Body Image and Life Drawing

Recently I started to do some portrait modelling at an art school. I’ve been on the artist side of this equation many times, but this is my first time being the model. Remaining still, being stared at, and sitting and re-sitting in the exact. same. position. for extended periods of time is definitely harder than it looks. It’s also weird to walk around the room and see other people’s paintings of me, even though I paint myself all the time. And it’s just nice to be in the classroom environment again.

I didn’t opt to do nude modelling, since I was kinda unsure about doing it and that’s something you need to be REALLY sure you want to do (I had a few models in college that were clearly very nervous and uncomfortable which then creates an uncomfortable energy in the room.) But I did get to talking to a few of the more seasoned models at the school about their experiences. We talked about how life drawing/painting classes are a truly  unique context to see a naked body in, while also being probably the most positive and affirming. I honestly think everyone should take one of these classes if they can.

A life drawing class at Vassar, from the 1930′ s. Image via

So many people aren’t used to seeing the naked human form, especially the naked female form, in a non-sexualized context. So, when I took my first figure drawing class my sophomore year in college, I guess there was some initial awkwardness. Life drawing is a different kind of objectification- you’re seeing the body as it really is, as the point of the class is to replicate what is in front of you with observational accuracy. You break down the body into shapes, planes, values, etc. just as you would with any still life of actual objects. Simply as a fellow human being with a body of her own, observing a variety of body shapes like this honestly made me feel more comfortable in my own skin. Seeing that everyone has somewhat uneven skintone, birthmarks, scars, stretch marks, and other features that we all stress waaay too much over and will oftentimes illogically think that we’re the only ones with these flaws, feels almost therapeutic.

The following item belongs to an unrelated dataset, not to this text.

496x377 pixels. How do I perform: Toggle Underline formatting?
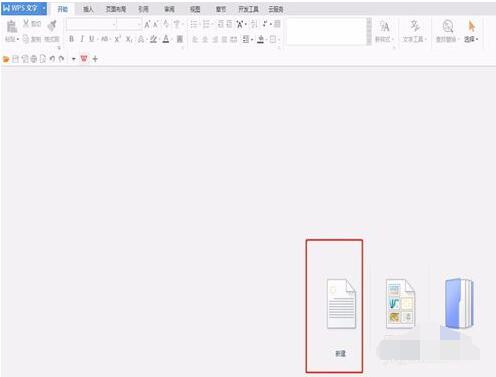[x=91, y=39]
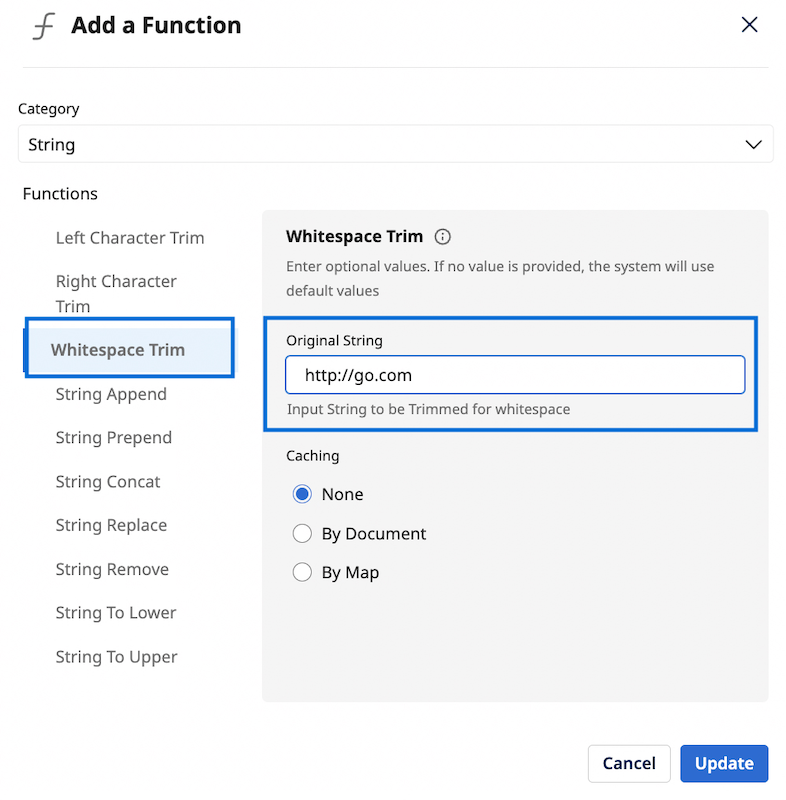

I’ll leave you with Stephen Colbert (as Chuck Noblet in the excellent Strangers with Candy) doing life drawing modelling because… reasons ( ͡° ͜ʖ ͡°)

gif via

My First Life Drawing Experience

Taking a life drawing class is kind of what I was most looking forward to in my first half of college. Sitting/standing there, drawing nude models in a studio just makes one feel so artsy and professional. There’s a certain romance to depicting the nude figure, thanks in part, I’m sure, to Titanic. But anyway, I had my first life drawing class last semester, and I really enjoyed it! I thought it was an invaluable experience- one that every aspiring artist needs to have.

I’d had very limited experience with seriously drawing the figure when I started the class- I’d only taken a portrait drawing class in high school. I was also prepared for some awkwardness with the whole nude model thing (I’d heard some horror stories from other students of models being unprofessional) but it really was no big deal. We would promptly start class with a series of at least 10 gesture drawings. Initially, I had the typical struggles with this- fitting/centering the figure on the page, accurately depicting all main body parts (I had a few footless or headless gestures…), and just moving my hand fast enough. Learning how to draw a great gesture (that is, quickly, well-centered, proportionally and accurately,) is such a unique challenge, as it’s something that students rarely have any experience doing themselves. However, it’s an invaluable skill, in that it forces you to take in a complex subject (the human body) and break it into it’s most important parts,- all in 1-2 minutes. Basically, that means you have to do all of that without thinking. As a result, you develop a more accurate, quick, and skilled eye (and hand.) This makes your drawings of more extended poses more accurate. Good drawings almost always start with a good gesture.  In just one semester, I really saw an improvement in the quality of my gestures!

Gesture- Megan Koth

Most life drawing classes also include some sort of lesson on anatomy. In my case, this was a really involved part of the class. It was important that we learn and be able to identify the most important (i.e visible under the skin) muscles and bones. This was something I definitely had no experience with. I don’t even really remember studying much anatomy in high school. However, I recognized its importance (even though I loathe just looking at diagrams and memorizing). As a drawer/painter, you have to have as good of an understanding as possible of your subject. The human body is so complex that understanding how those complexities work makes an accurate depiction a lot easier. Why does that wrist look strange? Oh, it’s because I forgot the distal head of the ulna! Bam.

We also learned portrait drawing, which was more of a review for me, as I’d already taken a very involved portrait drawing class in high school. We also went over the typical fare- learning different ways to depict value (crosshatching, chalk, charcoal, planar analysis etc.) Of course, being a painter, I most enjoyed using the india ink washes on the last few days of class!

Ink Wash- Megan Koth

So, if you ever have the chance to take a life drawing class (with nude models!), take it! It’s such a valuable experience. Being able to tackle the complex subject of the human figure is a great skill to add to your artistic tool belt. Who knows, you might fall in love with it and figure painting/drawing may become a major part of your own work!